12 Jul Liability When Turning Left
In the case of Schlachter v. Foster, 2017 BCSC 300, the only issue to be determined was who was responsible for causing the accident. The Plaintiff was driving through an intersection just after the light turned yellow when he hit the Defendant, who turned left directly in front of him.
The Defendant argued that the Plaintiff had entered the intersection after the light turned red and was obliged to yield to him as he made his left turn. However, independent witnesses to the accident testified that the traffic light was yellow when the Plaintiff entered the intersection and it was still yellow when the collision occurred.
At trial, the Plaintiff called a collision expert who calculated that when the Plaintiff entered the intersection the light had not yet turned red. This contradicted the testimony of the Defendant.
The Defendant had also told an ICBC adjuster after the accident that he had not noticed that the Plaintiff’s vehicle was still moving through the intersection when he made his turn.
According to the Motor Vehicle Act, a left-turning driver must yield to oncoming traffic, unless that traffic is not an immediate hazard.
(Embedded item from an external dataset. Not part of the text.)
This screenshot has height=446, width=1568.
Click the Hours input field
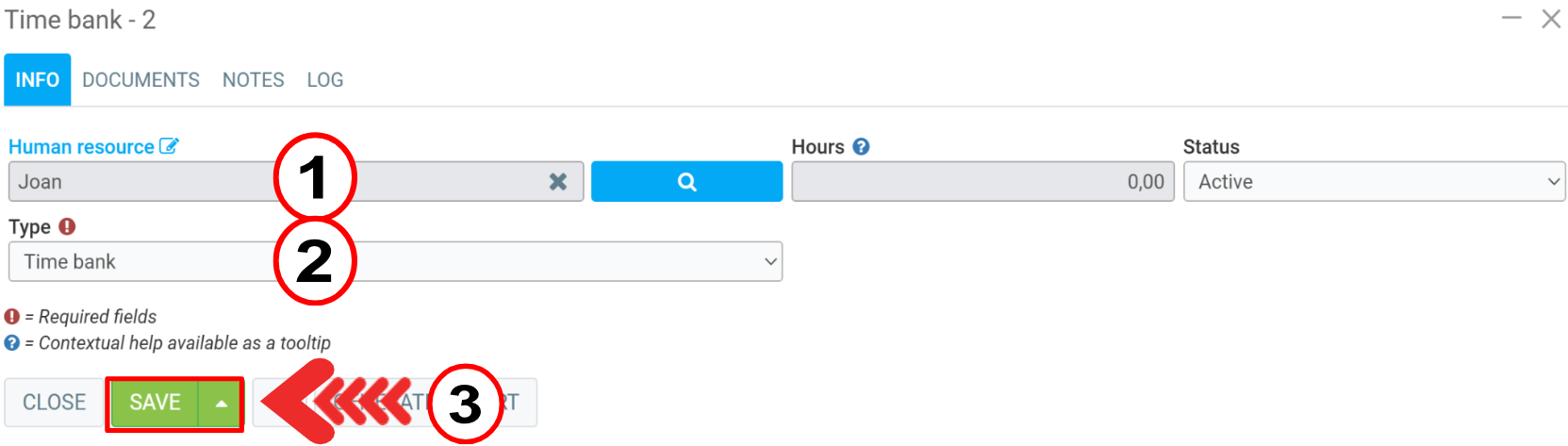[982, 182]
The Court held that the Defendant’s assessment of how the accident occurred was not credible and that the most likely version of events was that the Plaintiff entered the intersection on a yellow light. This meant that the Plaintiff was an ‘immediate hazard’ and any vehicle making a left hand turn would be obliged to yield to him. Since the Defendant had failed to keep a proper lookout or observe the Plaintiff’s vehicle coming through the intersection, the Defendant was negligent and 100% responsible for the accident.